We’ve lived so long under the spell of hierarchy—from god-kings to feudal lords to party bosses—that only recently have we awakened to see not only that “regular” citizens have the capacity for self-governance, but that without their engagement our huge global crises cannot be addressed. The changes needed for human society simply to survive, let alone thrive, are so profound that the only way we will move toward them is if we ourselves, regular citizens, feel meaningful ownership of solutions through direct engagement.

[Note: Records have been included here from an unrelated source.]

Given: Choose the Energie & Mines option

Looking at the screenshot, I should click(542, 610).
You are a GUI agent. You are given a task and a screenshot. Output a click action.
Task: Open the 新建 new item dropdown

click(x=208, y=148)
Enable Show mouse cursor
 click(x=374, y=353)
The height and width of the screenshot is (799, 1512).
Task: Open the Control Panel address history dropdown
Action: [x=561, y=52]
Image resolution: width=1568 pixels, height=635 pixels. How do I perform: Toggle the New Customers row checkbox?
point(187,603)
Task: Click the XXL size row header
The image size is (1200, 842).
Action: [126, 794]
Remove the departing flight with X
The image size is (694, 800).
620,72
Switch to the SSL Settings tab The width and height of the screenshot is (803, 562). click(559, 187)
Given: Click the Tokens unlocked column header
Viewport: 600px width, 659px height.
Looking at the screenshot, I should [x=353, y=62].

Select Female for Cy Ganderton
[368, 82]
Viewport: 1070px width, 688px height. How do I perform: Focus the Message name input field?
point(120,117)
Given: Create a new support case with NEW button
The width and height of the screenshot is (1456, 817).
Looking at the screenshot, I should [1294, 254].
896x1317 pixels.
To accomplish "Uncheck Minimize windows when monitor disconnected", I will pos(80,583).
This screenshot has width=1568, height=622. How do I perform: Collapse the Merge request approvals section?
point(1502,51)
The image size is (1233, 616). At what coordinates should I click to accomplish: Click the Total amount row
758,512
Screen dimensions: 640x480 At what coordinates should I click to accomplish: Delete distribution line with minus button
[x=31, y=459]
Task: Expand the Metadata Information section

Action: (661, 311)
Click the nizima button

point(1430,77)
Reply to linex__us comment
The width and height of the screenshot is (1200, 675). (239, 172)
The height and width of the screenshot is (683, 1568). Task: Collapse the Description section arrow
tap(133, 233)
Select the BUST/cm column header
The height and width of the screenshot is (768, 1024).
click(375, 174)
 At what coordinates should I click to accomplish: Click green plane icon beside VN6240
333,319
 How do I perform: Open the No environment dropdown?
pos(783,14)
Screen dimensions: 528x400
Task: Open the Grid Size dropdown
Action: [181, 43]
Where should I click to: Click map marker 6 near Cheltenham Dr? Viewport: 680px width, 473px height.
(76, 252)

Our problems are too big, interrelated, and pervasive to yield to directives from on high.
—Frances Moore Lappé, excerpt from Time for Progressives to Grow Up

Friday, December 21, 2012

The Work of Sartre: Search for Freedom and the Challenge of History

Click here to access article by Dominic Alexander from Counterfire (UK).

This is a review of a recently published book entitled The Work of Sartre: Search for Freedom and the Challenge of History by István Mészáros. Although the review and the book are written for those who are more conversant with the language of philosophy, I think that those who, like myself, are reasonably educated can understand what he is driving at. 

Sartre, like most others, started with the pervasive indoctrination of this age--capitalist assumptions about human nature that are totally focused on the individual pursuing his/her own interests. In spite of his humanist orientation, he was never able to transcend this capitalist ideological axiom which has been best expressed by the infamous quote from Margaret Thatcher who declared that "there is no such thing as society. There are individual men and women, and there are families."
As always, it is where thinking starts from that is crucial; if you accept the premise, almost everything else a good philosopher has to say will necessarily follow. Sartre’s philosophical premise shows the same flaw as the generality of western thinking in the modern era; he starts from the point of view of the individual. In the consistency of this one intellectual move, the link between the intellectual sphere and the prevailing social order is revealed.
Sartre failed to overcome this assumption to fully grasp that humans are profoundly social creatures. His philosophy was defeated from the beginning by a view of humans torn out of the essential fabric of social connectedness. This is the ideology that has been foisted on us by a new class of people called capitalists who took control of societies over the past 300 years. To the extent that we continue to accept this ideology, we will inevitably be left at the mercy of individuals who gain power through cunning and violence.  

It will only be in the bosom of self-organized, autonomous, and inter-related groups that will enable us to overcome the scourge of barbarism and allow for the full flowering of our human potential. It is also our only hope for survival on a planet that we are currently in the process of destroying with our individualist ways of thinking.